The star of the phenomenon is one, Christian Grey. He is every woman’s dream: drop-dead gorgeous, sexy, rich, sexy, good at everything, sexy, a phenomenal lover, sexy…Did I say sexy? This is what draws women to reading this newly acclaimed series. Oh, and the pushing-all-the-naughty-boundaries sex. But as his beloved heroine explains, he is also fifty shades of fucked-up because of a terrible childhood.
Christian’s coping mechanisms for his fifty shades? Lots of rough sex, BDSM. Most of the BDSM, he (and James) leaves in his backstory.

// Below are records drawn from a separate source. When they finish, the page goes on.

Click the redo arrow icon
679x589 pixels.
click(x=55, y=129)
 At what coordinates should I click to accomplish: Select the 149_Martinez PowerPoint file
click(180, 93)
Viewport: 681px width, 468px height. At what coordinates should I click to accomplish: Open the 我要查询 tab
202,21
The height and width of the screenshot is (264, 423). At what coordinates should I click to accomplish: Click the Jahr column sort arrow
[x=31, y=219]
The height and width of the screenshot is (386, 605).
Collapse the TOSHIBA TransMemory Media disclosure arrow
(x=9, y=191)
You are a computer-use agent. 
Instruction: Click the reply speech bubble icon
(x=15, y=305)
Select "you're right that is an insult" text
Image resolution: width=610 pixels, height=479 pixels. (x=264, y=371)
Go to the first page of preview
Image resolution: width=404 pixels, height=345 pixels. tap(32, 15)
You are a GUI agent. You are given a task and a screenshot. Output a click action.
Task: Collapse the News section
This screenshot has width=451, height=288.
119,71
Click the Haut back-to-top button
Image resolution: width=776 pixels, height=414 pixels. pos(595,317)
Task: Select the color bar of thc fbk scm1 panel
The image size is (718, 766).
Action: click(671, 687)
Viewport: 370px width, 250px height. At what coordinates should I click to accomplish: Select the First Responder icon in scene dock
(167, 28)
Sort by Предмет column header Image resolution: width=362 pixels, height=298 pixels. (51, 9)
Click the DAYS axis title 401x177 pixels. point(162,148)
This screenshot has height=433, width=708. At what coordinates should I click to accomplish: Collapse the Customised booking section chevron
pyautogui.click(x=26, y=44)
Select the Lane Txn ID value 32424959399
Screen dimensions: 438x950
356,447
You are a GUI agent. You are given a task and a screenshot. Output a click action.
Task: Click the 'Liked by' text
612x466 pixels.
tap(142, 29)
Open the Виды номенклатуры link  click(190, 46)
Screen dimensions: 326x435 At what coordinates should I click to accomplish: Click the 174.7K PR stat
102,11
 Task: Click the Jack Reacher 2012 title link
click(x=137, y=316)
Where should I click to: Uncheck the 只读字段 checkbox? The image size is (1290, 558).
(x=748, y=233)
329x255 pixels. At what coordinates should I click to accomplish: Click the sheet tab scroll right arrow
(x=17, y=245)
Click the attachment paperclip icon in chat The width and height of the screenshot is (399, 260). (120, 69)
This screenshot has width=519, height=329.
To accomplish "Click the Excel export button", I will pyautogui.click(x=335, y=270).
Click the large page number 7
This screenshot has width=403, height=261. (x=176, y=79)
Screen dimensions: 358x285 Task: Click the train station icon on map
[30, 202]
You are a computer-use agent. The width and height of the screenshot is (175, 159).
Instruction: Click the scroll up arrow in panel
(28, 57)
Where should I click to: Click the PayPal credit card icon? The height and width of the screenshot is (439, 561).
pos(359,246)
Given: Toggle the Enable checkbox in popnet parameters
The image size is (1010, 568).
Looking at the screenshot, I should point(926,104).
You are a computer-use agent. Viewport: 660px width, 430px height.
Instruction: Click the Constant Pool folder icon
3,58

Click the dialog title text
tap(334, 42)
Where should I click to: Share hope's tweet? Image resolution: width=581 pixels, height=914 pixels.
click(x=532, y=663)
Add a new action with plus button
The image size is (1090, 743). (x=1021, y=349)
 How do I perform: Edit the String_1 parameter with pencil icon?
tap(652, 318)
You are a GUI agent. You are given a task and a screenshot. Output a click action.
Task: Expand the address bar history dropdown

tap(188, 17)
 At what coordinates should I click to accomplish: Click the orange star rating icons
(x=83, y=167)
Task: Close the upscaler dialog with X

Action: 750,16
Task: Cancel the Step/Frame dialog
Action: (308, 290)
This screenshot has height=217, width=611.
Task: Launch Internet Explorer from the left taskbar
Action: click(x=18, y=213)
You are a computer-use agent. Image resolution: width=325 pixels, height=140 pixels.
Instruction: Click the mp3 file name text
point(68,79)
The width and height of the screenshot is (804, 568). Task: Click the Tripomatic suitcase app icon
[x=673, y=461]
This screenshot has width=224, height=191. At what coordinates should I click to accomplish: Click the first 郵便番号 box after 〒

What little freak he does let fly with the love of his life is edgy, sexy and all-out romantic. How many men do you know who would lay you out on a bench and make love to you to ‘The First Time Ever I Saw Your Face’ crooning on the surround sound…blindfolded? I get tingles just thinking about it. Hold on…I’ll be right back……
Ah. That’s better, sorry. (a little mommy-porn humor)
In my own humble opinion, it’s the naughty, adult version of Twilight. Shy, awkward heroine saving the forbidden, hotter-than-hell superhero from the darkness.
But this post is not about the book…it’s about forever pondering the psycho-analyst-wanna-be in all of us. I loved Fifty Shades for the simple questions:
How fucked up does our childhood really make us?
Is it Nature or Nurture?
I once worked with a woman. I often passed her in the halls, in the restroom and at the cafeteria. She was about 60, with long straight hair to her waist and thick coke-bottle glasses that rested on her plain features. She dressed impeccably in suits and high heels. The paper towels she wore taped to her hands to ward off germs from the surfaces she touched, might have been a bit of a fashion faux-pas, but the wet puddles she left behind each time she left the restroom after she washed her shoes and the ends of her hair in the sink to avoid germs was completely understandable. Hey, restrooms can be yucky.
WTF? What made this poor woman like this? Was it an inherent biological OCD gene? (Nature) Or did her mother beat the shit out of her everytime she got dirty so that’s how she copes? Or maybe her brother died a horrible death from infection. (Nurture)
The human psyche is absolutely amazing. I believe, it can either work with us…or work against us.
I myself should be about 100 shades of fucked up if human experience (nurture) is to blame. In my childhood, I’ve out-maneuvered alcoholism, bigotry, mental illness, nervous breakdowns, being deserted, “pull that finger,” the metal yard stick, “I’m so hungry I could eat the asshole out of a dead skunk.” ‘Daddy envy’ and molestation all before the age of 10. During my teens and later, I upped the ‘nuture’ challenge with drinking, drugs, physical abuse in my early twenties, a rape in my mid twenties, and my own personal battle with bipolar disorder and the assundry of medications associated.
Since then I’ve attained two, 4.0 college degrees, a wonderful husband, 2 awesome functioning kids and my parents and sibs are my best friends – go figure! Personally, I think I’m perfect just the way I am. I’m who I was meant to be.
My coping mechanisms? An obsession with counting my steps when I walk, rocking back and forth when I read, eating my stress away (sometimes when nobody is watching! SHHHH!), flicking my hair in my ear (don’t ask…), cerebral OCD (yes…that was a professional diagnosis I recieved!) and having vivid dreams of different eras in time as if I really lived then. Not too shabby, I’m thinking. I’ll let you know if I cross to the dark side and start wearing men’s clothing and call myself Joseph on Mondays and Fridays.
My Nurture – the experiences I had to endure, much like Christian Grey’s – pretty sucky.
My Nature – one strong-ass will and a determined personality to get it right, and lots of hard work and understanding into what makes me tick …. PRICELESS.
So, who are you? A slave to your Nurture? Or submissive to your Nature? What great quirks have you developed over the years as coping mechanisms? Time for some bonding gang!
No matter who you are and how the hell you got there…you’re perfect, just the way you are!
PS. Just to let you know…that bathing suit I ordered? Top too big…bottoms too small…Figures. Might as well go finish the cake and try again tomorrow.